## Provided entries
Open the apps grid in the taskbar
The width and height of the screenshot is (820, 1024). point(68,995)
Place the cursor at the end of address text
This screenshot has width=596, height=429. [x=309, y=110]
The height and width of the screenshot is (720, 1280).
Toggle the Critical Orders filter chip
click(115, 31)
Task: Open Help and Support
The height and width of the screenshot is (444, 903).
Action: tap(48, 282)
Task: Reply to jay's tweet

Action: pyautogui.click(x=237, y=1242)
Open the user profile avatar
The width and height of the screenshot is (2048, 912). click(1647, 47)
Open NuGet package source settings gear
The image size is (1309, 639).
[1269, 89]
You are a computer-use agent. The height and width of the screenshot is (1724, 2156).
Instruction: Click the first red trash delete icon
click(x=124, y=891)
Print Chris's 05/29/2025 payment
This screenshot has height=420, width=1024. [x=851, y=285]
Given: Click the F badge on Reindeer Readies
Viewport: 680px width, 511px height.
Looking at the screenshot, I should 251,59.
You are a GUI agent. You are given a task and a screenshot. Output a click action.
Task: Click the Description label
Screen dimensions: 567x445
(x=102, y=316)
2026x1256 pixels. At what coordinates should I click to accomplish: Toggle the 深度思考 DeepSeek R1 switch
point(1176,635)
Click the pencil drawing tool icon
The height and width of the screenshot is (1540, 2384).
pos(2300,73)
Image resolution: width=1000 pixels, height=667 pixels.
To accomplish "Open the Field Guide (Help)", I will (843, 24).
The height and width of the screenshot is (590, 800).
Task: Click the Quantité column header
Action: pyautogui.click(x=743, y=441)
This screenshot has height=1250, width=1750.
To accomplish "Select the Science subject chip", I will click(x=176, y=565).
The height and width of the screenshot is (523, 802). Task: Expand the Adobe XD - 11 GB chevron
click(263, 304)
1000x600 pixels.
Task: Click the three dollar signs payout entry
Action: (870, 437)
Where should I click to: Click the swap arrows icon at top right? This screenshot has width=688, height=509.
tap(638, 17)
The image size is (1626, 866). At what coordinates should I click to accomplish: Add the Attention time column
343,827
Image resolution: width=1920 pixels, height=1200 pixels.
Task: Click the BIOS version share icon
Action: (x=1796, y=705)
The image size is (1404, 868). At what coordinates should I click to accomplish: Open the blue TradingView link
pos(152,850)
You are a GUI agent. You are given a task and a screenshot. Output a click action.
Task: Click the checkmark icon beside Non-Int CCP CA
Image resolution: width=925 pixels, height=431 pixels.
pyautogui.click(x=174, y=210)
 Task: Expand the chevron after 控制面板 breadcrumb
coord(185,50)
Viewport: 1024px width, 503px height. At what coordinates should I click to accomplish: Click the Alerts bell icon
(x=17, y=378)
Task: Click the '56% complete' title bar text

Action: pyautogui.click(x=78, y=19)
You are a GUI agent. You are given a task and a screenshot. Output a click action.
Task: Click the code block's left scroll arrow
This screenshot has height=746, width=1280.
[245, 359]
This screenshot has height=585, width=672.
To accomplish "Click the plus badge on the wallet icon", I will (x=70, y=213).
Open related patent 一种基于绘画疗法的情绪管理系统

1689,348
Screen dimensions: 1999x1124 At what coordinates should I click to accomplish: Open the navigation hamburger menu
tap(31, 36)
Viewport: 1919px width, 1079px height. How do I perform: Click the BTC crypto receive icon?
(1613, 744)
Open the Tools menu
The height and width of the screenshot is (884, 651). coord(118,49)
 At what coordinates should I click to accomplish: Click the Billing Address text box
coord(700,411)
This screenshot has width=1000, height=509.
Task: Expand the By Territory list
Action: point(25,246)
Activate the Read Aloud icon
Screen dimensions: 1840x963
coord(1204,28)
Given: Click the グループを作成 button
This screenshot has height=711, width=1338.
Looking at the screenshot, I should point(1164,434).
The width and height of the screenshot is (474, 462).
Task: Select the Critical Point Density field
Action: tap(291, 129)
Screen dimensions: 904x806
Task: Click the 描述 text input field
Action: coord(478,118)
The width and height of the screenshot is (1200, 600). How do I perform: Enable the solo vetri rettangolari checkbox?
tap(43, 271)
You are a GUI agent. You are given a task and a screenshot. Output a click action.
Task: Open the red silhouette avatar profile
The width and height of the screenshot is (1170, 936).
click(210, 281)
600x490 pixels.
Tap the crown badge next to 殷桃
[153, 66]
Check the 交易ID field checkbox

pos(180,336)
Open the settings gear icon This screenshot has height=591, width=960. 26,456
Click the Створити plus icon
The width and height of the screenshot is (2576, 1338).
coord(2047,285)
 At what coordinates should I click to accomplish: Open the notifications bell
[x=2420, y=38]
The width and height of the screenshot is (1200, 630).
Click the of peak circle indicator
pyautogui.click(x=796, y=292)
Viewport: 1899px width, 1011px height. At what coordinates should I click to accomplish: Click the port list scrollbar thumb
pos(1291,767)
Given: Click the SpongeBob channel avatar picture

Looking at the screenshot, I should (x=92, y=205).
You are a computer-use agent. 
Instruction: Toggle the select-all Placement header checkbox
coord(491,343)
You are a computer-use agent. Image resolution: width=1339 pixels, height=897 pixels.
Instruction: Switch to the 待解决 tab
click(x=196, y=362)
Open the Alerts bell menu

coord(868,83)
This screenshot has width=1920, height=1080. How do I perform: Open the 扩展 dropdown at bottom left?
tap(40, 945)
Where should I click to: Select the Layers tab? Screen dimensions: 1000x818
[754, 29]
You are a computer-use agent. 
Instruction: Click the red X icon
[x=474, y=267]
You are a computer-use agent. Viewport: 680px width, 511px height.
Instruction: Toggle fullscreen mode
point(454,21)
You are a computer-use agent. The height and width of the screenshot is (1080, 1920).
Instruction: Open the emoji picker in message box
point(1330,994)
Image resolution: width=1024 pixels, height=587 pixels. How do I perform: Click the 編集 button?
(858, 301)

## Task description
Copy out every one of the items above word for word.

## Solution for this problem
Open the apps grid in the taskbar
The width and height of the screenshot is (820, 1024). point(68,995)
Place the cursor at the end of address text
This screenshot has width=596, height=429. [x=309, y=110]
The height and width of the screenshot is (720, 1280).
Toggle the Critical Orders filter chip
click(115, 31)
Task: Open Help and Support
The height and width of the screenshot is (444, 903).
Action: tap(48, 282)
Task: Reply to jay's tweet

Action: pyautogui.click(x=237, y=1242)
Open the user profile avatar
The width and height of the screenshot is (2048, 912). click(1647, 47)
Open NuGet package source settings gear
The image size is (1309, 639).
[1269, 89]
You are a computer-use agent. The height and width of the screenshot is (1724, 2156).
Instruction: Click the first red trash delete icon
click(x=124, y=891)
Print Chris's 05/29/2025 payment
This screenshot has height=420, width=1024. [x=851, y=285]
Given: Click the F badge on Reindeer Readies
Viewport: 680px width, 511px height.
Looking at the screenshot, I should 251,59.
You are a GUI agent. You are given a task and a screenshot. Output a click action.
Task: Click the Description label
Screen dimensions: 567x445
(x=102, y=316)
2026x1256 pixels. At what coordinates should I click to accomplish: Toggle the 深度思考 DeepSeek R1 switch
point(1176,635)
Click the pencil drawing tool icon
The height and width of the screenshot is (1540, 2384).
pos(2300,73)
Image resolution: width=1000 pixels, height=667 pixels.
To accomplish "Open the Field Guide (Help)", I will (843, 24).
The height and width of the screenshot is (590, 800).
Task: Click the Quantité column header
Action: pyautogui.click(x=743, y=441)
This screenshot has height=1250, width=1750.
To accomplish "Select the Science subject chip", I will click(x=176, y=565).
The height and width of the screenshot is (523, 802). Task: Expand the Adobe XD - 11 GB chevron
click(263, 304)
1000x600 pixels.
Task: Click the three dollar signs payout entry
Action: (870, 437)
Where should I click to: Click the swap arrows icon at top right? This screenshot has width=688, height=509.
tap(638, 17)
The image size is (1626, 866). At what coordinates should I click to accomplish: Add the Attention time column
343,827
Image resolution: width=1920 pixels, height=1200 pixels.
Task: Click the BIOS version share icon
Action: (x=1796, y=705)
The image size is (1404, 868). At what coordinates should I click to accomplish: Open the blue TradingView link
pos(152,850)
You are a GUI agent. You are given a task and a screenshot. Output a click action.
Task: Click the checkmark icon beside Non-Int CCP CA
Image resolution: width=925 pixels, height=431 pixels.
pyautogui.click(x=174, y=210)
 Task: Expand the chevron after 控制面板 breadcrumb
coord(185,50)
Viewport: 1024px width, 503px height. At what coordinates should I click to accomplish: Click the Alerts bell icon
(x=17, y=378)
Task: Click the '56% complete' title bar text

Action: pyautogui.click(x=78, y=19)
You are a GUI agent. You are given a task and a screenshot. Output a click action.
Task: Click the code block's left scroll arrow
This screenshot has height=746, width=1280.
[245, 359]
This screenshot has height=585, width=672.
To accomplish "Click the plus badge on the wallet icon", I will (x=70, y=213).
Open related patent 一种基于绘画疗法的情绪管理系统

1689,348
Screen dimensions: 1999x1124 At what coordinates should I click to accomplish: Open the navigation hamburger menu
tap(31, 36)
Viewport: 1919px width, 1079px height. How do I perform: Click the BTC crypto receive icon?
(1613, 744)
Open the Tools menu
The height and width of the screenshot is (884, 651). coord(118,49)
 At what coordinates should I click to accomplish: Click the Billing Address text box
coord(700,411)
This screenshot has width=1000, height=509.
Task: Expand the By Territory list
Action: point(25,246)
Activate the Read Aloud icon
Screen dimensions: 1840x963
coord(1204,28)
Given: Click the グループを作成 button
This screenshot has height=711, width=1338.
Looking at the screenshot, I should point(1164,434).
The width and height of the screenshot is (474, 462).
Task: Select the Critical Point Density field
Action: tap(291, 129)
Screen dimensions: 904x806
Task: Click the 描述 text input field
Action: coord(478,118)
The width and height of the screenshot is (1200, 600). How do I perform: Enable the solo vetri rettangolari checkbox?
tap(43, 271)
You are a GUI agent. You are given a task and a screenshot. Output a click action.
Task: Open the red silhouette avatar profile
The width and height of the screenshot is (1170, 936).
click(210, 281)
600x490 pixels.
Tap the crown badge next to 殷桃
[153, 66]
Check the 交易ID field checkbox

pos(180,336)
Open the settings gear icon This screenshot has height=591, width=960. 26,456
Click the Створити plus icon
The width and height of the screenshot is (2576, 1338).
coord(2047,285)
 At what coordinates should I click to accomplish: Open the notifications bell
[x=2420, y=38]
The width and height of the screenshot is (1200, 630).
Click the of peak circle indicator
pyautogui.click(x=796, y=292)
Viewport: 1899px width, 1011px height. At what coordinates should I click to accomplish: Click the port list scrollbar thumb
pos(1291,767)
Given: Click the SpongeBob channel avatar picture

Looking at the screenshot, I should (x=92, y=205).
You are a computer-use agent. 
Instruction: Toggle the select-all Placement header checkbox
coord(491,343)
You are a computer-use agent. Image resolution: width=1339 pixels, height=897 pixels.
Instruction: Switch to the 待解决 tab
click(x=196, y=362)
Open the Alerts bell menu

coord(868,83)
This screenshot has width=1920, height=1080. How do I perform: Open the 扩展 dropdown at bottom left?
tap(40, 945)
Where should I click to: Select the Layers tab? Screen dimensions: 1000x818
[754, 29]
You are a computer-use agent. 
Instruction: Click the red X icon
[x=474, y=267]
You are a computer-use agent. Viewport: 680px width, 511px height.
Instruction: Toggle fullscreen mode
point(454,21)
You are a computer-use agent. The height and width of the screenshot is (1080, 1920).
Instruction: Open the emoji picker in message box
point(1330,994)
Image resolution: width=1024 pixels, height=587 pixels. How do I perform: Click the 編集 button?
(858, 301)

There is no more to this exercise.